Wednesday, 24 December 2014

Appropriation Squared

some appropriation, yesterday
This is like my post-script to my previous thoughts on the Iggy Azalea/ Azaelia Banks beef. I had a look at the commentary by Aamer Rahman. I know it is a serious matter, but I hoped a comedian would put a few more jokes into his lectures.

Appropriation can take (at least) two forms. In one, we have the stealing of a culture's forms, like what Iggy has been accused of doing. In two, we have the adaptation by an oppressed group of their oppressor's cultural forms.

A good example of this is the way in which writers in post-colonial societies use the language of their former colonial masters to explore their own culture. I think the novels of Chinua Achebe are a fine place to start: and Achebe even had a crack at western critics for the way that they interpreted his work.

Wole Soyinka's Bacchae is worth a look, too. He takes a Greek classic and reworks it in an African context. And there's that time when I dressed up in my mother's underwear and stomped about the house shouting 'tidy your room, wash the dishes' in a high-pitched voice.

This kind of appropriation is usually a liberating tactic: it challenges the dominance of colonial culture, and demonstrates the resilience of marginalised groups. Burlesque, with its roots in the mockery of high art, references a time when working class culture appropriated the fancy-pants tropes of opera and ballet.

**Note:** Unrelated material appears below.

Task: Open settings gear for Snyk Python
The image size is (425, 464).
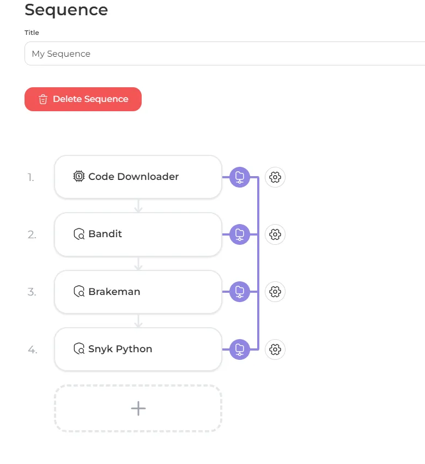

Against this, we have stuff like Iggy's appropriation of hip hop from a position of power. I had a listen to her album yesterday. It certainly appropriates the beats that Missy Elliot used to have on her tracks with the Neptunes, that low-down, sparse and sensual bass and chattering percussion. Iggy  ruins the tunes with a caterwauling vocal that manages to be both mannered and piercing. She appears to be the missing link between Maria Carey and Genesis P.

I think it is pretty clear that the music is not the issue here: Iggy has been making racist comments (racist in the sense that they caricature Azaelia Banks and other rappers). It might be worth poking at Iggy's music to see whether the way she appropriates hip hop in a racist manner - stripping away the nuance and context and exaggerating stereotypes. 

Hang on, I am drifting back into that beef. Sorry.

My new favourite writer (this week) Tom Hawking used the beef as a platform to consider 'authenticity' in pop - he mainly has a crack at the superannuated rock critic Robert Christau for his complete lack of contextual knowledge. And these two versions of appropriation, sat next to another one I just found on Google (it describes the use of found objects, like Marcel Duchamp did, and a bunch of lazy fuckers in the past century), open up that old chestnut, THE REAL.